----- INPUT -----

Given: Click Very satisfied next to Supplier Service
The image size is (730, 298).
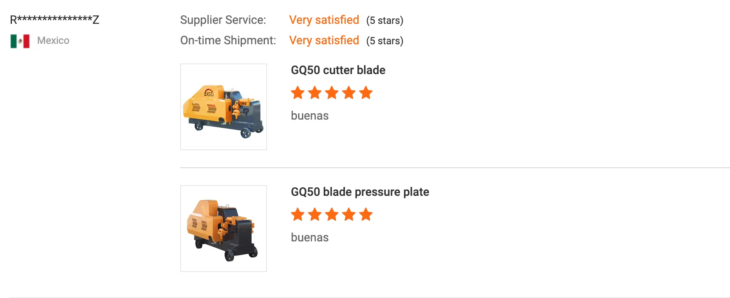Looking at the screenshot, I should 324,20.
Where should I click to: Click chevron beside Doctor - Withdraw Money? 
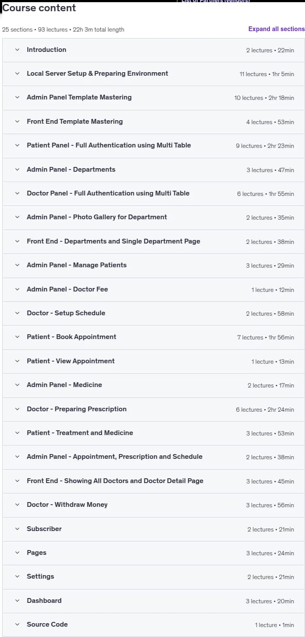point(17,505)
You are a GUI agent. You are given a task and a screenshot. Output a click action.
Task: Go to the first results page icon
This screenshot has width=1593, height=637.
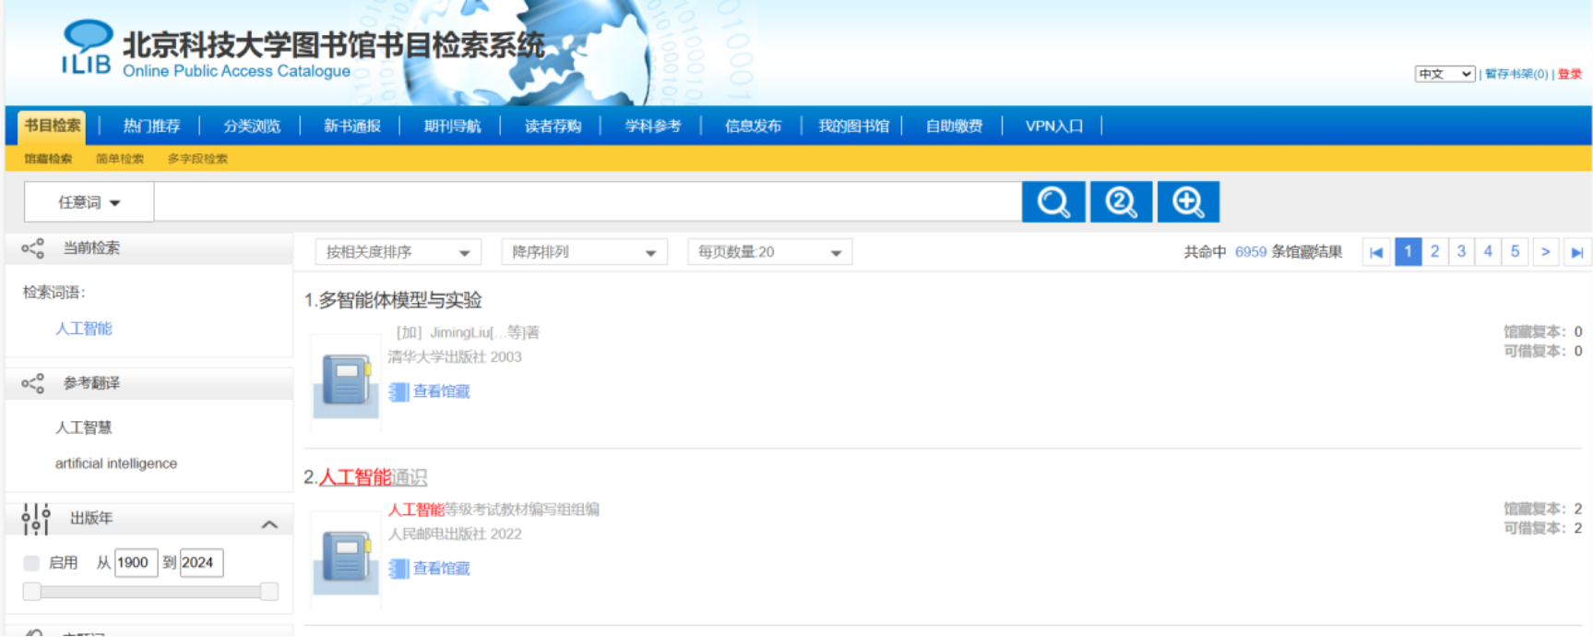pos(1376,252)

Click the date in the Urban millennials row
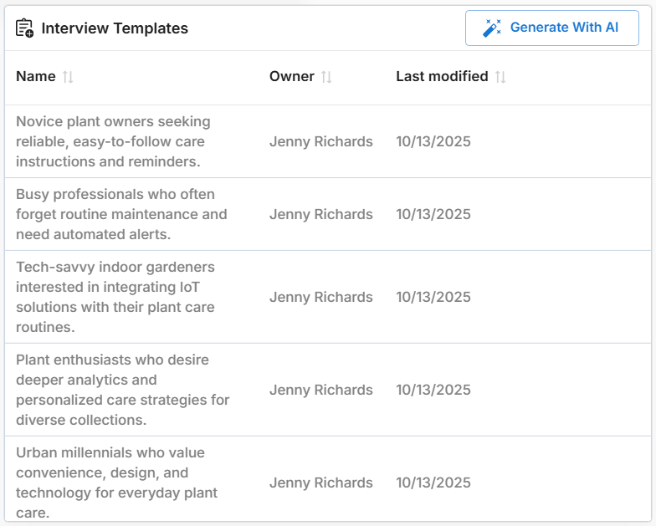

-----
----- INPUT -----

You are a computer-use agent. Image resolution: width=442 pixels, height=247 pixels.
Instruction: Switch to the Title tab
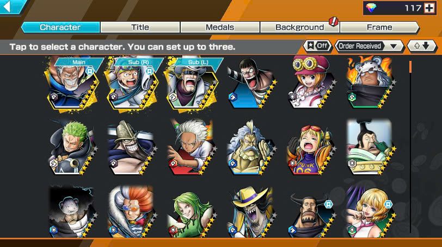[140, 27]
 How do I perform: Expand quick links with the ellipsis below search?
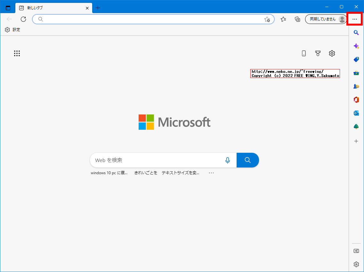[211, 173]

-----

§ **AIM OF THE EXERCISE**: Take from the listing every line in which the word "agent" appears.

§ **ANSWER SECTION**:
You are a GUI agent. You are given a task and a screenshot. Output a click action.
You are a computer-use agent. Image resolution: width=442 pixels, height=247 pixels.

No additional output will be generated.